Now that we are aware of the complexity of the 5 different emotions, could anyone spot a trend here? We humans have a tendency to display the more complex emotions more often than the simpler ones. Maybe the society and human evolution has shaped us in such a way that display of the simpler emotions is considered less attractive. For example, fear, the most basic of the basic emotions is considered shameful and even a sign of weakness? Whereas anger is glorified and seen as a sign of dominance and strength. We can't deny this, but let me remind you one important aspect that we so easily miss : fear is a survival instinct. It helps us stay away from danger and increase our chances of survival. Anger, on the other hand, it gets us involved in fights and potentially damaging circumstances. Yet after all these, we dignify anger and not fear.
Now to address the elephant in the room. The controversy of love. As we have observed, the feeling of "love" is less complex than anger. Hence, obviously it isn't the most preferred emotion to display in the society. But there's another problem. Rememeber I talked about the complex emotions. Apparently there are some complex emotions that are often mistaken with simple emotions and that my friends, is the root cause of all first world, second world and third world problems. What you suppose would happen if I ran out of my room's door right now and told the next 5 people I meet that I "LOVE" them? Maybe a few slaps from the girls and weird looks from the boys? The issue here? There's this emotion called "lust" that we so often mistake as love. Actually in this ultra modern world, where people grow up watching bollywood, or even worse, hollywood, love and lust is considered the one and same. On the other hand, we equally confuse "kindness" with love as well.
Another problem in this intricately arranged emotion system is that some emotions are apparently much stronger than others. From the pages of Anne Frank, "Dead people receive more flowers than the living ones, because regret is stronger than gratitude".

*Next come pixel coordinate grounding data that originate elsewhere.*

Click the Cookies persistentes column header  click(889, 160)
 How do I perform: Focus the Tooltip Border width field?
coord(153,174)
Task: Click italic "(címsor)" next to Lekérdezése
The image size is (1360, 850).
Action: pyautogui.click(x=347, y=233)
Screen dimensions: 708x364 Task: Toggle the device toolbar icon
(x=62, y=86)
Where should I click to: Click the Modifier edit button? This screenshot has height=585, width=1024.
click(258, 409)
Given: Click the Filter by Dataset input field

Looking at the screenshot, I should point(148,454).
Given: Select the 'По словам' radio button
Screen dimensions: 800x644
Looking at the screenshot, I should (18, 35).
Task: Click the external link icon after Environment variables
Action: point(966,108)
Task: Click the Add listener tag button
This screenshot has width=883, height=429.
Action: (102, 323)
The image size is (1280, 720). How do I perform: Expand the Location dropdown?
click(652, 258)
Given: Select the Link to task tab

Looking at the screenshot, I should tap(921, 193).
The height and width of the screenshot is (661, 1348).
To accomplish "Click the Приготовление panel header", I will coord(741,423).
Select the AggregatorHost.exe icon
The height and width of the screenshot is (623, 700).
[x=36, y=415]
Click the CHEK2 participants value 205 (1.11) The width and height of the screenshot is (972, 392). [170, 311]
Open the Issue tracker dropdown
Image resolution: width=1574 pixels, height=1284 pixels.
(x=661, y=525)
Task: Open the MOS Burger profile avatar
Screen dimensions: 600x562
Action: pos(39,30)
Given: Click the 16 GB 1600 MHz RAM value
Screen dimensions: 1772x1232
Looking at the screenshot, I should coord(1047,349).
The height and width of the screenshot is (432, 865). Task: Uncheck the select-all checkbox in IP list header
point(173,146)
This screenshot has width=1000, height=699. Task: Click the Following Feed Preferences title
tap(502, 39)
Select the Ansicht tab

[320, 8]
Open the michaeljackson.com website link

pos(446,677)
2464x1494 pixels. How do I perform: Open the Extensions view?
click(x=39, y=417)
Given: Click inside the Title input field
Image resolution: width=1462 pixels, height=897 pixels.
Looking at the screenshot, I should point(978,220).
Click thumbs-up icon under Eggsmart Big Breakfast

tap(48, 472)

Now I don't have a magical solution to all these problems in the emotional hierarchy that I was discussing. Not there is any ultimate advice to guide as all in this maze. I just have a simple suggestion to put forward here. Don't discriminate between the simple and complex feelings. "Do not be afraid to be afraid, don't feel ashamed to be shy, be angry about being angry, be happy about being happy and love loving". Before I sign off, let me quickly point it out, the emotion you are experiencing right now after reading the last line, is called confusion.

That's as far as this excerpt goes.